No, it isn’t the latest Hollywood summer blockbuster.
Instead, it’s Tennessee’s four-game stretch that bookends home tilts against Florida and Alabama with road trips to Georgia and Texas A&M sandwiched in between. Also, this grueling stretch of games falls at the end of seven consecutive weeks of playing before the post-‘Bama bye, too.
The Vols could conceivably get through the early season unscathed if they beat Virginia Tech in Bristol. But that four-game stretch will make or break Tennessee’s championship hopes.
It all starts with Florida, a game that Jones must prove he can win after three near-misses in each of his first three years in Knoxville. Last September, as every Vols fan already knows, UT’s coaching staff flat-out blew the game in Gainesville, leading to an 11th straight loss against the hated Gators.
Back in Knoxville in ’16, that simply can’t happen again.
Tennessee has the on-field-talent advantage and has to exorcise those reptilian demons. This has to be the year that materializes in a win.
The next week, UT travels to Athens, Georgia, to take on a Bulldogs team that blew one of its own against the Vols in Knoxville last year. With new coach Kirby Smart and plenty of talent, that game is anything but a gimme.
Then there’s a long trip to College Station to take on a Texas A&M team loaded with talent but with plenty of question marks of its own, a game that could be overlooked with Alabama coming to Knoxville the next week.
Appropriately, the stretch ends with the rival Crimson Tide. As the cliche goes, to be the best, you’ve got to beat the best, and UA is the defending national champion. Winning that game would also see the Vols seize the SEC spotlight from Nick Saban‘s team.

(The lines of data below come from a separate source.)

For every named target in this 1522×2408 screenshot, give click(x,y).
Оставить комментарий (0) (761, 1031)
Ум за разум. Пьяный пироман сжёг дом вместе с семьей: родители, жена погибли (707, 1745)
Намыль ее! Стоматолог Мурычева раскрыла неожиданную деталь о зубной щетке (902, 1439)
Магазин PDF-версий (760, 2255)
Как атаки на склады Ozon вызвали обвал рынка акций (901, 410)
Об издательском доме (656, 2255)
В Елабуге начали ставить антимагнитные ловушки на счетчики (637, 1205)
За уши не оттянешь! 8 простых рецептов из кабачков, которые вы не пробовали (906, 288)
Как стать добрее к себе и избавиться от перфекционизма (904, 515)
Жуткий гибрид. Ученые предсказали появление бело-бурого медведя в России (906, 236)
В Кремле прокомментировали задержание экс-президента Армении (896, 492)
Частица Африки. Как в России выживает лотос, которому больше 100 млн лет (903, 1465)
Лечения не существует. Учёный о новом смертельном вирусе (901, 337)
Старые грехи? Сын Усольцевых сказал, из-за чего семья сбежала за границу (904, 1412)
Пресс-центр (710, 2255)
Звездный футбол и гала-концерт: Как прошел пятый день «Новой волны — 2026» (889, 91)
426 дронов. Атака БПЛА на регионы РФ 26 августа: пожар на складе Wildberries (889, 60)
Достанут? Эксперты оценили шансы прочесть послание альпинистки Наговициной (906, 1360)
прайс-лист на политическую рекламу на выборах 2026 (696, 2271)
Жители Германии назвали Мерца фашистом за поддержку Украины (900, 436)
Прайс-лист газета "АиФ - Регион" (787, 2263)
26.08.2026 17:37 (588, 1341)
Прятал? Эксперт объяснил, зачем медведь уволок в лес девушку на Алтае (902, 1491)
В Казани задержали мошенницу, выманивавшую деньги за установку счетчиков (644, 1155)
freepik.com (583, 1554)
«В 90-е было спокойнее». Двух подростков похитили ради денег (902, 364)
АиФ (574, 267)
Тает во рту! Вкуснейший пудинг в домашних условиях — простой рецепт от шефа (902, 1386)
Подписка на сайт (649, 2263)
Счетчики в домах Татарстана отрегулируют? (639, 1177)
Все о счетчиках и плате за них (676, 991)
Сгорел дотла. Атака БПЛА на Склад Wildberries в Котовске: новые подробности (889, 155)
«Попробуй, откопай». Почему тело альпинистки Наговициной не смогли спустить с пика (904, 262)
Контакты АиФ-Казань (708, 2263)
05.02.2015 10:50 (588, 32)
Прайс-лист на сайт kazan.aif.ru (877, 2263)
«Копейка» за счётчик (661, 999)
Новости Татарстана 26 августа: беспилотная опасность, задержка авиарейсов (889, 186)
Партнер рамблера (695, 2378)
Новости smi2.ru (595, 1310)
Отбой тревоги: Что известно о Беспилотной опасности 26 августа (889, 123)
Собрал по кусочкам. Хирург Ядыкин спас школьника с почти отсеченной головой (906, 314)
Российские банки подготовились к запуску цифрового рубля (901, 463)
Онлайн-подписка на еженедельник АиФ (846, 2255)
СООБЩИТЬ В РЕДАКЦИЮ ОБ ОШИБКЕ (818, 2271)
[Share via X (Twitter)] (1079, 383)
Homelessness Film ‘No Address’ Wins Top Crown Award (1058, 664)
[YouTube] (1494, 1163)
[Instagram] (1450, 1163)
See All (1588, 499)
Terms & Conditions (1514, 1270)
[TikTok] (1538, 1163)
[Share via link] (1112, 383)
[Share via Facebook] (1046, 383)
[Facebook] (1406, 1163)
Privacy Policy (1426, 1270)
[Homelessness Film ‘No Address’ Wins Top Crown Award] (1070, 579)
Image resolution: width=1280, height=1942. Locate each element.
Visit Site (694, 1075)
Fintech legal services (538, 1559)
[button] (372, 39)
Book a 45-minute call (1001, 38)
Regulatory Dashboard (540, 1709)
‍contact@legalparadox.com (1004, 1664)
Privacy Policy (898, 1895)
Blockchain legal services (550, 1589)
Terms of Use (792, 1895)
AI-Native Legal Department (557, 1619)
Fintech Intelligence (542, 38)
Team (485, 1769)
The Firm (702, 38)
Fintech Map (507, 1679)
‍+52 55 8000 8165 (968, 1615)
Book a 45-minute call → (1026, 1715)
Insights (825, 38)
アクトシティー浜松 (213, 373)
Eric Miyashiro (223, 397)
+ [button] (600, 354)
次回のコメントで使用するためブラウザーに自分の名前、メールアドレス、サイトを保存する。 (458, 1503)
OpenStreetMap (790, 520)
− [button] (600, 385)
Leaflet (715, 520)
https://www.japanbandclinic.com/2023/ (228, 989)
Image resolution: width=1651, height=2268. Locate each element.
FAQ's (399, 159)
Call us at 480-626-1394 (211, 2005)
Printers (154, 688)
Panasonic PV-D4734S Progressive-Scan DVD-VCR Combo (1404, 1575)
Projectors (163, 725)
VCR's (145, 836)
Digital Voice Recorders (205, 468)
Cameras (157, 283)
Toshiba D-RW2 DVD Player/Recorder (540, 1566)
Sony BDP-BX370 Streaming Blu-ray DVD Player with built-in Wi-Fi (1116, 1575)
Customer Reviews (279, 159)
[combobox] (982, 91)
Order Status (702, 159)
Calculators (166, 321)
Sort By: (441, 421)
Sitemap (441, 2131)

If the Vols can make it through that run of games, their sights will be set on even bigger things than the SEC title. But that’s a massive if. It just happens to be the biggest challenge facing Jones this year.
All quotes and information gathered firsthand unless otherwise noted. All recruiting information gathered from 247Sports unless otherwise noted. All stats gathered at CFBStats.com unless otherwise noted.